WHAT YOU SHOULD DO ::
Write out the passage from the forum thread about PDF tables word for word, starting at "Such usage is" and ending at "unfortunately, hugely overloaded.".

EXTRACT PROVIDED ::
So, fine, change Annex L....

petervwyatt commented 3 years ago

@DuffJohnson since it looks like everyone has converged (???), do you mind summarizing the actual precise wording change(s) that will get done at the end of this rather long thread? Then we can review and hopefully resolve at the next PDF TWG. Thanks.

PS. I found the real-world examples extremely helpful for my understanding so thanks @faceless2 and @MatthiasValvekens !

car222222 commented 3 years ago

Just a perhaps unnecessary repetition that is relevant to Matthew's raising the comparison with HTML.

Note that in PDF, Table is explicitly not categorised as block-level element. Thus comparison with its usage rules in HTML is not so straightforward.

To be more precise: Table is not in listed in '4.8.4.5 Block level structure types'

car222222 commented 3 years ago



As I commented earlier, there is already a major difference in Table between PDF and HTML: in PDF, Table is not categorised as a block-level element.

On 11 Jun 2021, at 00:13, Matthias Valvekens @.***> wrote:

You'll find many more extreme examples in any homological algebra textbook ;)

car222222 commented 3 years ago

Two more points to emphasize those by @MatthiasValvekens :

Formulas can occur inside paragraphs, and those are often nonlinear as well.

Also, formulas can contain Table elements.

You'll find many more extreme examples in any homological algebra textbook ;)

Also, even larger numbers of such examples occur in high-school textbooks on computing, economics, business and all of STEM. Often they are called 'matrices' in the surrounding text.
Such usage is simply ‘common parlance’ in any form of ‘technical language’.

Not directly relevant, but I would like to reiterate that small examples of such tables are normally rendered visually 'inline' with the words of the paragraph, rather than in a block- or display-style. Do we need to exhibit real world examples of such inline tables?

faceless2 commented 3 years ago

I was unable to find an example of a visually inline table, and I had a good look. Probably a good thing - it's a terrible way to layout in my opinion, but I agree it's certainly possible.

Re. the point that Table is not a block-level element, I was stumbling over my words on the call the other day but what I was trying to get at is that these terms are, unfortunately, hugely overloaded.

CSS (my other working group) has the concept of an "outer" and "inner" layout model: how an element appears to its parent, and how it lays out its children. The table in my example above is an "block table" - externally it's a block, laid out full width below its previous sibling, but internally a table with children in rows/columns. And as Chris said, it's equally possible to put a table on the same line as surrounding text, making it an "inline table".

RECORDED INFORMATION ::
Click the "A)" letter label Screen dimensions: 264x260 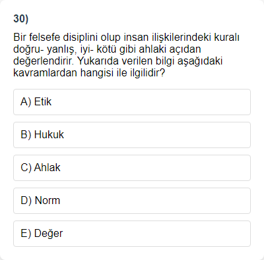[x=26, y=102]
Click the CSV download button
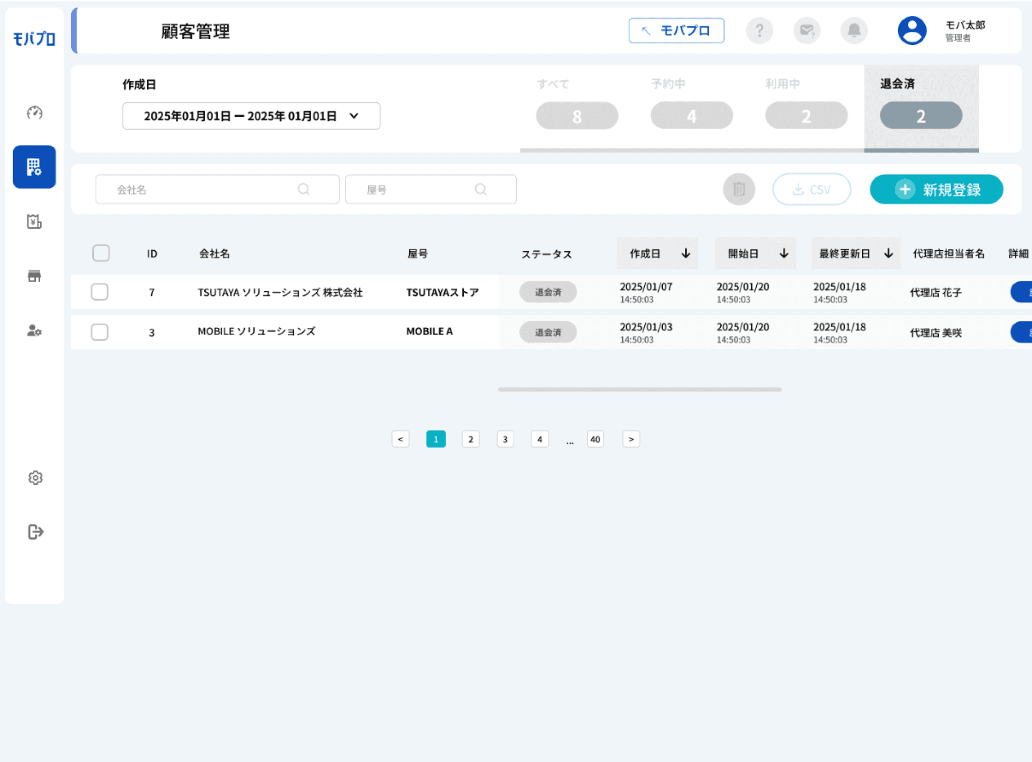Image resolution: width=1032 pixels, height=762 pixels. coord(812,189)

TASK ANSWER ::
Such usage is simply ‘common parlance’ in any form of ‘technical language’.

Not directly relevant, but I would like to reiterate that small examples of such tables are normally rendered visually 'inline' with the words of the paragraph, rather than in a block- or display-style. Do we need to exhibit real world examples of such inline tables?

faceless2 commented 3 years ago

I was unable to find an example of a visually inline table, and I had a good look. Probably a good thing - it's a terrible way to layout in my opinion, but I agree it's certainly possible.

Re. the point that Table is not a block-level element, I was stumbling over my words on the call the other day but what I was trying to get at is that these terms are, unfortunately, hugely overloaded.